Living without gluten, casein, soy, eggs and peanuts. Living with ASD and ADHD. Life is good!

Tuesday, September 29, 2009

Chinese Five Spice Chicken Noodle Soup

This is a Williams Sonoma recipe, modified slightly. It is really good. It's versatile too. To make a vegetable noodle soup, substitute mushrooms for the chicken and vegetable broth or mushroom broth for the chicken broth. To make beef noodle soup, substitute sliced beef sirloin for the chicken and beef broth for the chicken broth. This simple soup is fast and easy to make and it's a nice change from regular chicken soup.

6 oz. rice vermicelli
6 cups chicken broth
1 small onion, diced
2 tbsp. minced ginger or 2 tbsp. ginger juice
1 tsp. Chinese five-spice powder
2 tbsp. lime juice
1/4 cup fish sauce
2 tsp. sugar
2 cups cooked chicken, diced
4 small scallions, thinly sliced
1/3 cup fresh cilantro, chopped
chili-garlic sauce or 1 seeded, thinly sliced jalapeno to serve, if desired

Soak the rice vermicelli in hot water for 15 minutes. Drain and set aside.

In a large pot or dutch oven over low heat, cook the onion in 1 tbsp. canola oil until beginning to soften. Add the chicken broth, ginger and five-spice. Bring to a boil. Reduce heat and simmer uncovered for 10 minutes.

While the broth is simmering, combine the lime juice, fish sauce and sugar. Stir until the sugar is dissolved. After the broth has simmered for 10 minutes, add the sauce and the chicken. Bring back to a simmer, then add the rice vermicelli*. Simmer about 10 seconds, then turn off the heat. Add the scallions and cilantro and stir.

Ladle the soup into bowls. Garnish with chili-garlic sauce or sliced jalapeno as desired.

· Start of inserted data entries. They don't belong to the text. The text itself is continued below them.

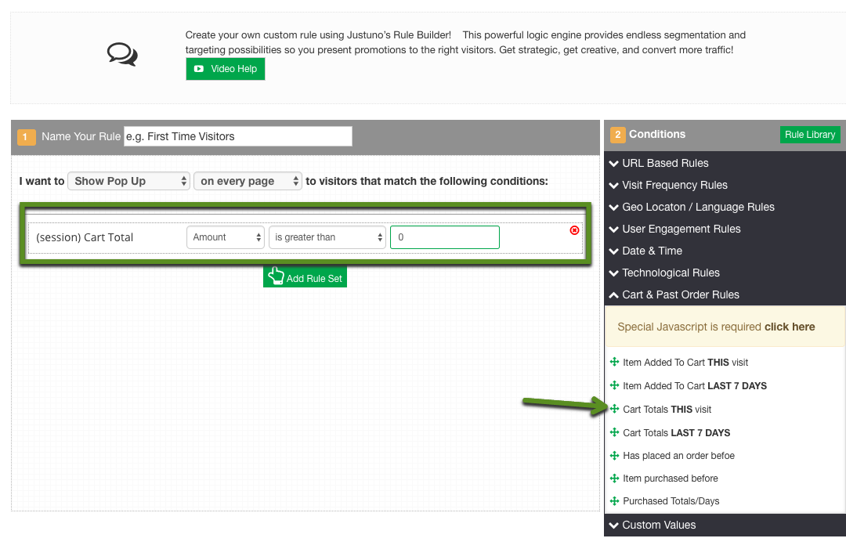Screen dimensions: 846x549
Task: Click the Add Rule Set button
Action: (x=306, y=278)
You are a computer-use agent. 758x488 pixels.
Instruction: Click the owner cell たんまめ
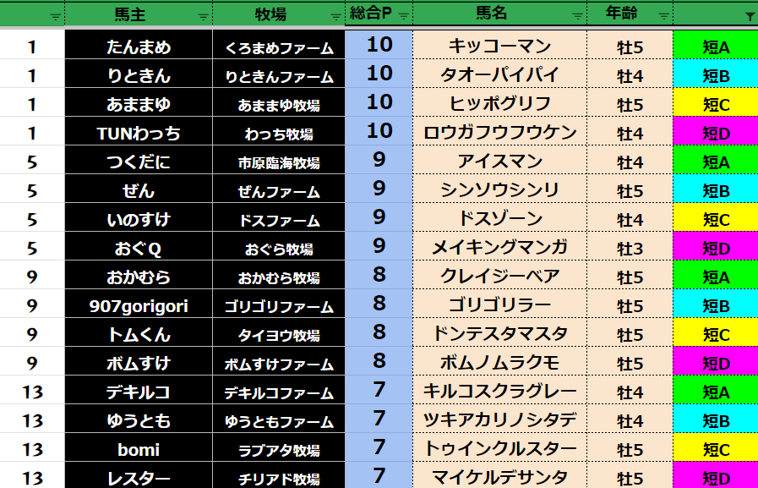pyautogui.click(x=139, y=47)
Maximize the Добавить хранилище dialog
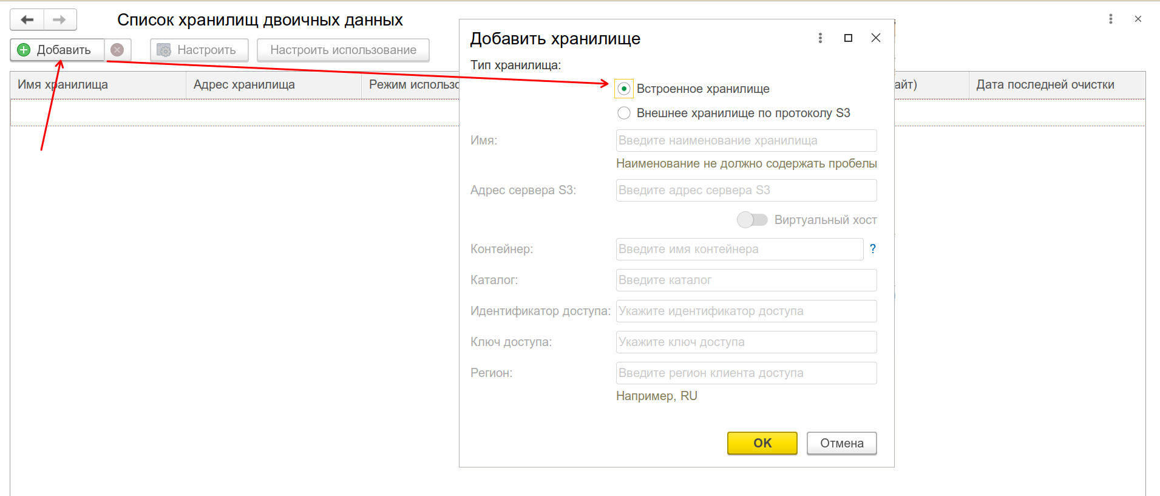Screen dimensions: 1160x496 click(848, 38)
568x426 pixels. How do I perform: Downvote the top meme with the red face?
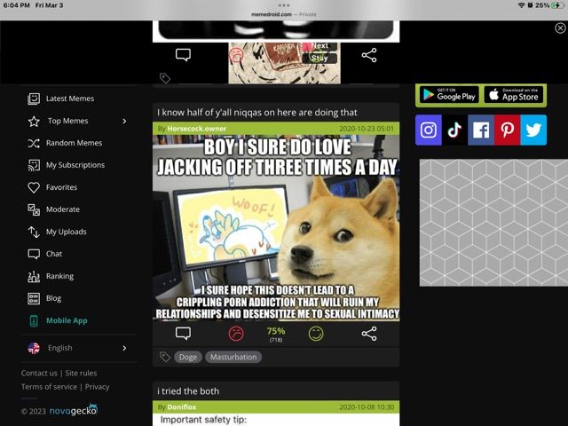[236, 55]
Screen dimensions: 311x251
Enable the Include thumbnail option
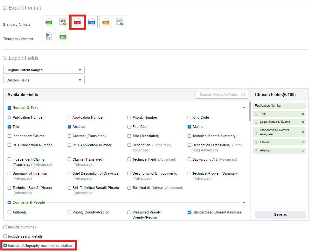pyautogui.click(x=5, y=227)
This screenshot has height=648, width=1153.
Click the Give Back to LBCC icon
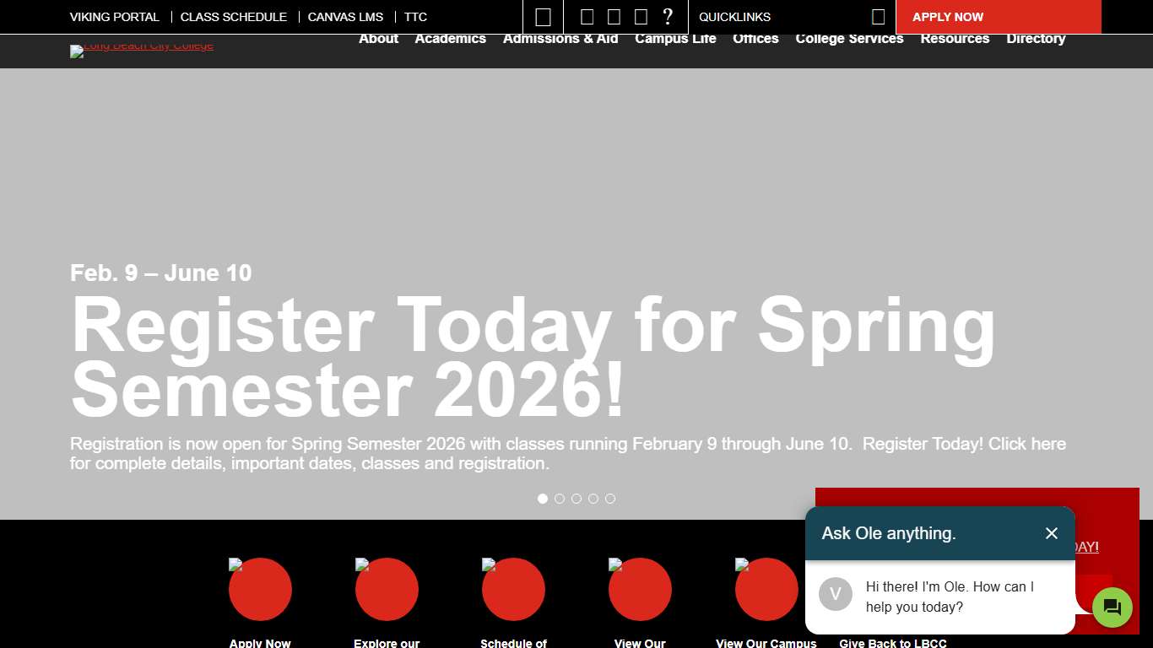892,589
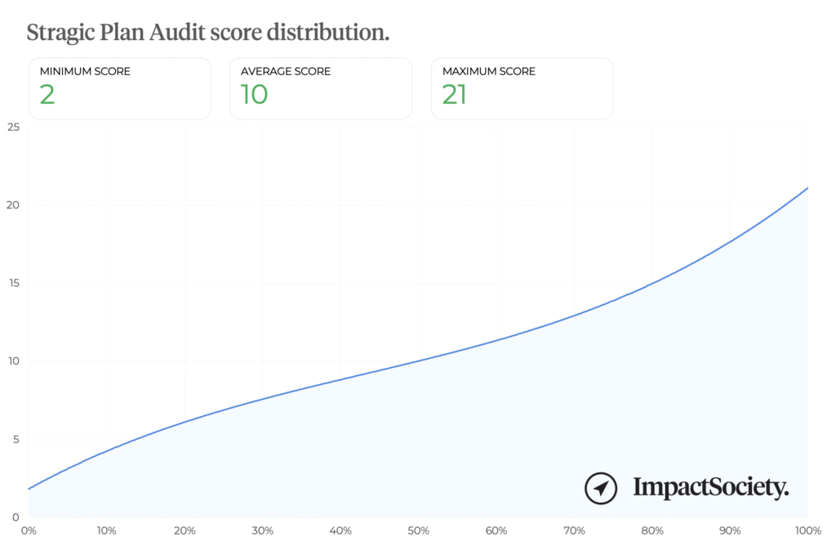Click the 25 label on y-axis
Image resolution: width=836 pixels, height=546 pixels.
click(12, 128)
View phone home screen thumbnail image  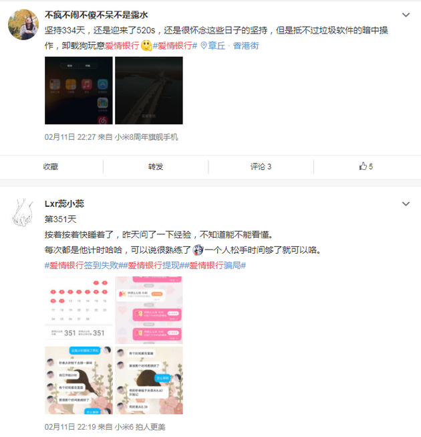[79, 90]
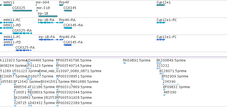Select the mthl11-RD transcript arrows
The width and height of the screenshot is (227, 107).
coord(8,28)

Thursday, September 24, 2009

GFCF Mexican Hot Chocolate Snickerdoodles

Have you visited the Post Punk Kitchen yet? You really should. It's a lot of fun. Isa Moskowitz turns old favorites into updated veganized versions, like Tempeh Helper. How great is that? I need to try it one of these days. My family can't do soy which sort of defeats the point, but the "cheese" sauce looks interesting. We also can't do gluten, but that didn't stop me from making Isa's Mexican Hot Chocolate Snickerdoodles. Hello, yum! These turned out fabulously gluten free - soft and chewy with a hint of cayenne kick. I used an egg instead of maple syrup because we can do eggs, and also because I don't like my cookies too sweet. That sort of defeats the point too, I guess. But these are just sweet enough to balance the cayenne. The girls love them, DH loves them, the girls friends love them. Check out Isa's original recipe if you need to be egg free and don't need to avoid gluten. For my un-vegan, gluten-free adaptation, see below.


Topping
1/4 cup sugar
1/2 tsp. cinnamon

Dry ingredients
1 2/3 cup GF flour blend (I used this one)
1/2 cup natural cocoa powder (not Dutch)
1 tsp. baking soda
1/2 tsp. xanthan gum
1/2 tsp. cinnamon
1/4 tsp. salt
scant 1/4 tsp. cayenne pepper

Wet ingredients
1/2 cup canola oil
1 cup sugar
1 large egg*
3 tbsp. rice milk (or other non-dairy, non-soy milk alternative)
2 tsp. GF vanilla extract

Preheat oven to 350 degrees. Grease a baking sheet with cooking spray, set aside.

Sift together the topping ingredients in a small bowl, set aside.

In a large bowl, sift together the flour through the cayenne. Make a well in the center, set aside. In a separate bowl, beat together the canola oil through the vanilla extract. Pour the wet ingredients into the dry ingredients and beat until well blended (this is easily done with a fork).

At this point the cookie dough will not be terribly firm - you can refrigerate it if you like, but I never have the patience. If you don't either, then scoop walnut sized balls of dough and drop them into the cinnamon sugar mixture (
The Pampered Chef's cookie scoop is great for this). With your finger get under the sugared dough and flip it to coat the other side, then shape and place onto the prepared baking sheet. If you have an hour or more to kill, refrigerate the dough until firm, then scoop the dough and roll with your hands into walnut-sized balls and roll them in the sugar.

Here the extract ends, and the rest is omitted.